Child bride hangs for murdering her husband

Samira Sabzian
Samira Sabzian

The case of Samira Sabzian didn’t end well. The child bride from Iran was married at 15 and then jailed at 19 after murdering her abusive husband. She was in prison for 10 years and was executed yesterday, age 29, in the Ghezel Hesar prison in Karaj, said the Norway-based Iran Human Rights (IHR) group. She was executed by hanging.

“Samira was a victim of years of gender apartheid, child marriage and domestic violence, and today she fell victim to the incompetent and corrupt regime’s killing machine,” IHR director Mahmood-Amiry Moghaddam said.

Samira Sabzian

During her detention Sabzian was denied meeting her children according to Iranian activists, one who shared her jail cell.
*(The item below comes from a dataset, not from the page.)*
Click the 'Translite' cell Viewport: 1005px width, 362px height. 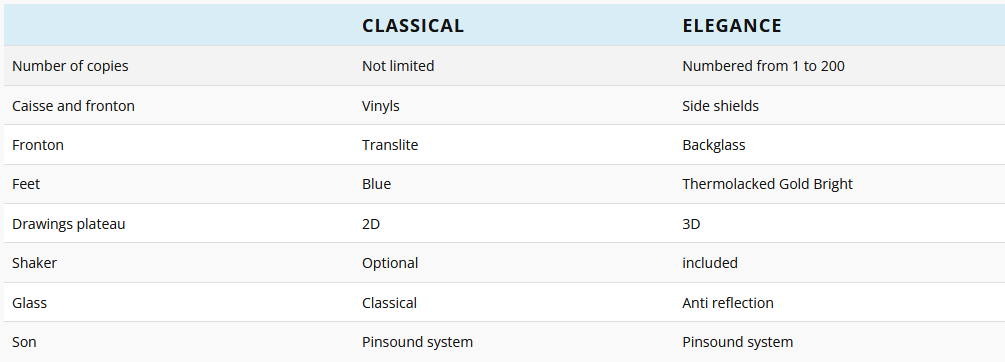[x=390, y=145]
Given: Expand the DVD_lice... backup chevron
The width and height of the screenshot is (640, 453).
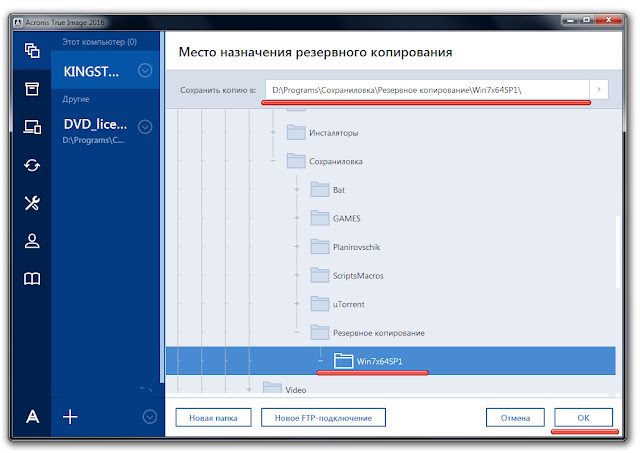Looking at the screenshot, I should point(145,126).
And this was a source of great suffering to her.

Sabzian was hanged at dawn yesterday based on Iran’s sharia murder laws that come from a principle of ‘qesas’ (retribution in kind).

Human rights groups say the laws don’t take domestic violence into consideration. The victim’s family, however, can choose whether to accept the death penalty or ask for financial compensation. Sabzian’s husband’s parents asked for the death penalty.

According to IHR,18 women have been executed this year including Samira Sabzian. The rights groups says there is a surge in executions in Iran that put 115 people put to death in November alone. Amnesty International said Iran is authoring a “horrific state-sanctioned killing spree”.

Iran is a notorious killer of human rights. You can go to jail for dancing on social media in Iran. You can lose your life if you uncover your hair.

Niloufar Mardani, a world leading athlete and veterinarian
Niloufar Mardani, a world leading athlete and veterinarian was threatened by the regime when she competed without a hijab.

Following the 1979 revolution, Islamic sharia law came into effect and the hijab, or full body covering, became a compulsory dress code for women in Iran. Since then, women have been required to wear the hijab, or face harassment and legal consequences from the morality police. Iran is also using face ID technology to catch women “criminals”.

Women who don’t comply might also be “disappeared” and whisked away into vans. This is what has happened in the past to well-known bloggers Green Prophet has interviewed like Hossein Derakhshan and to Faranak Farid who was beaten and tortured for trying to protect a disappearing salt lake, Lake Orumieh.

 

Karin Kloosterman
Karin Kloostermanhttp://www.greenprophet.com
Karin Kloosterman is an award-winning journalist, innovation strategist, and founder of Green Prophet, one of the Middle East’s pioneering sustainability platforms. She has ranked in the Top 10 of Verizon innovation competitions, participated in NASA-linked challenges, and spoken worldwide on climate, food security, and future resilience. With an IoT technology patent, features in Canada’s National Post, and leadership inside teams building next-generation agricultural and planetary systems — including Mars-farming concepts — Karin operates at the intersection of storytelling, science, and systems change. She doesn’t report on the future – she helps design it. Reach out directly to [email protected]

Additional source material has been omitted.